Something that didn't get expounded upon much above is first-authorship, especially for students.

In lab sciences, middle authorships are an indicator that you can do something collaborative or useful to a lab. For example, I might help many people do modeling / a statistical technique. Your first authorship papers identify where you are thinking on your own, doing the dominant part of the work, and probably most of the writing. Those are extremely important, and not exchangeable with really any number of middle authorships. I've heard faculty denigrate job candidates by saying that as grad students or post docs they had failed to distinguish themselves from their labs; that they looked like their PI's tech more than an independent scientist in development.
posted by a robot made out of meat at 5:42 PM on April 17, 2009


Googly may be right about most of the humanities--from what I know it's true about English--but at least in philosophy, an article in one of the top-ranked journals is generally going to do more for you than a book.

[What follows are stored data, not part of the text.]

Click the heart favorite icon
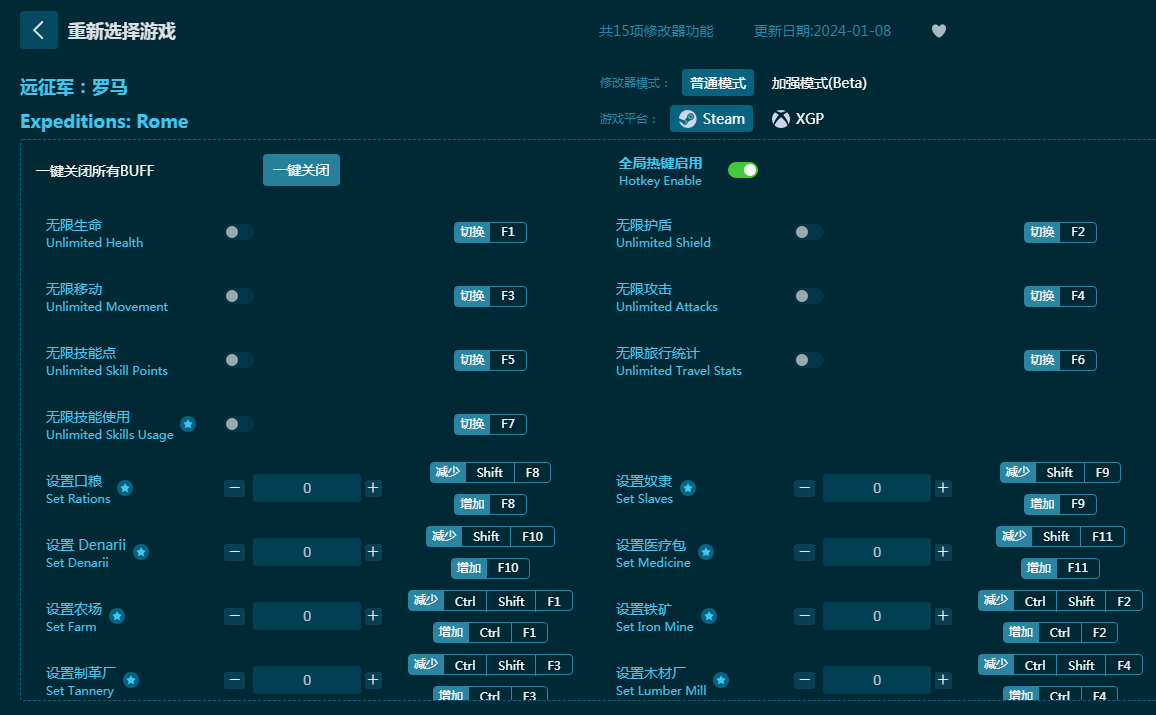Image resolution: width=1156 pixels, height=715 pixels. tap(938, 31)
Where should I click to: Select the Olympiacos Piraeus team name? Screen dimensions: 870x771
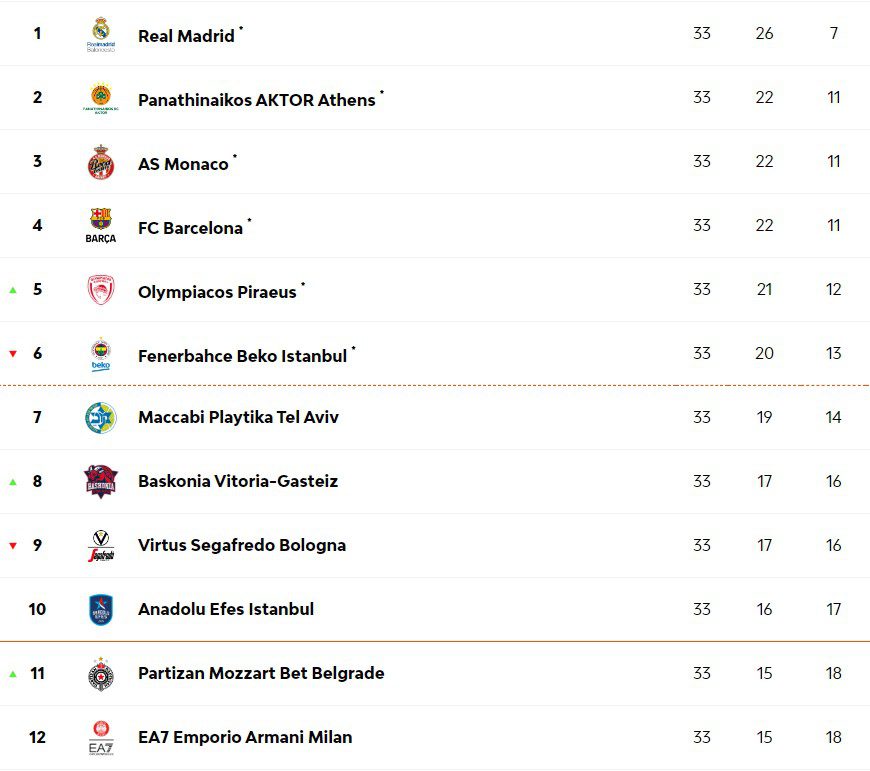(217, 292)
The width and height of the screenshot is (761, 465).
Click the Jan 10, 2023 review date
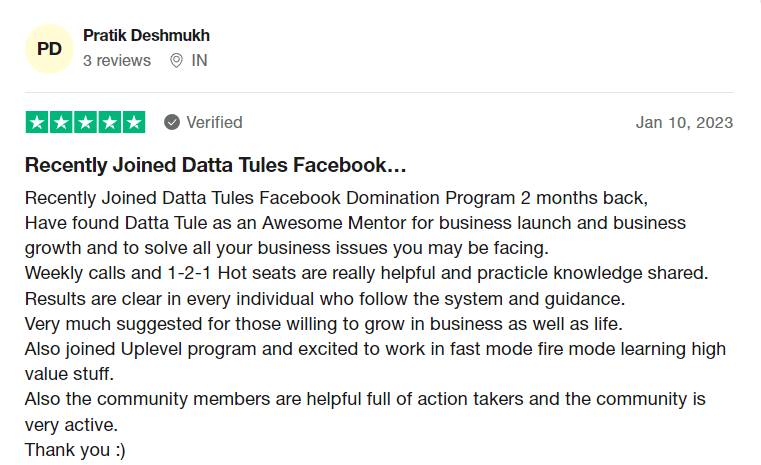[x=684, y=123]
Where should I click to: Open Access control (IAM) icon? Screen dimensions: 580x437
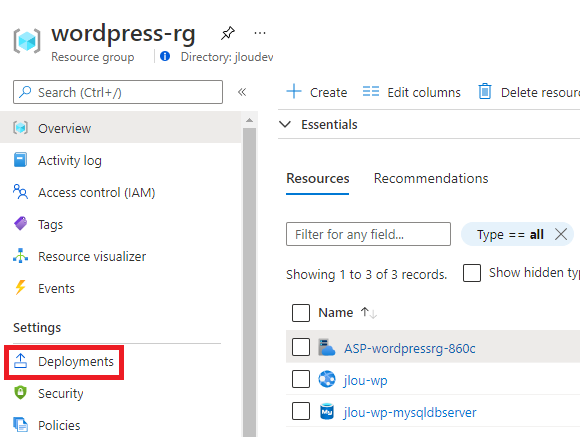pyautogui.click(x=20, y=192)
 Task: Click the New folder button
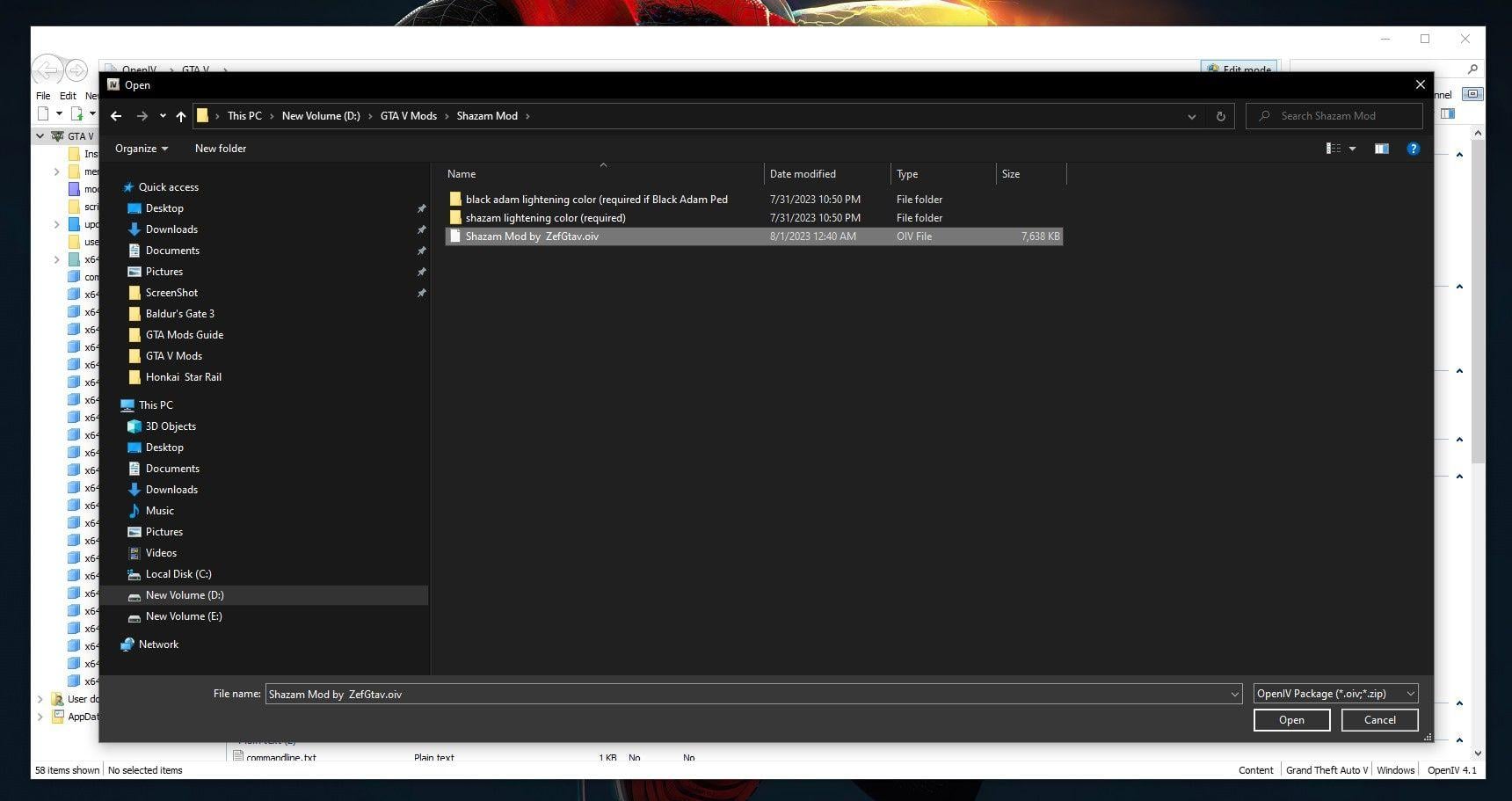221,149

Then again, most books in the discipline tend to be patch jobs of previously published articles, so maybe that's why.
posted by Beardman at 6:11 PM on April 17, 2009


One of the professors (of human genetics) in my Ivy League graduate Anthropology department published, between 2001 (hired by the university) and 2004 (halfway to tenure, which he got in 2007): 12 research articles, 2 review articles, 12 book chapters, 5 book reviews, 2 popular publication articles, and gave or had his name on 29 conference papers. All in 4 years. He's also the first (and only, as of mid-2008) person in the department to make tenure in a decade, since the mid-90's.
posted by The Michael The at 6:13 PM on April 17, 2009


In my field, this depends a lot on what level you're at. A graduate or postdoc will be publishing papers as a first author, and will be doing well to have 1-2/year. 3-5 a year would be considered quite prolific; more than 5 would be an incredible year.

Principle investigators who have just begun running a lab won't be publishing first author papers anymore (except for the occasional review), and their per-year publication rate will ramp up as their lab gets started, from 1-2/year in the beginning to on the order of 5-10/year once everything is running smoothly. Some of those will be from collaborative projects in which members of the lab made relatively small contributions.

A tenured PI running a sizable research group can easily produce upwards of 20 papers/year, including collaborative work.
posted by mr_roboto at 6:18 PM on April 17, 2009


Another data point: for a junior scholar in law, one or two law review articles a year is fairly typical. Books typically wait until after tenure (which is fairly easy to obtain in law).
posted by raf at 8:24 PM on April 17, 2009


Totally depends on lab size, institution, field, as stated above several times. I recommend looking at peer departments and seeing what newly tenured professors have put out in the last 6 years or so.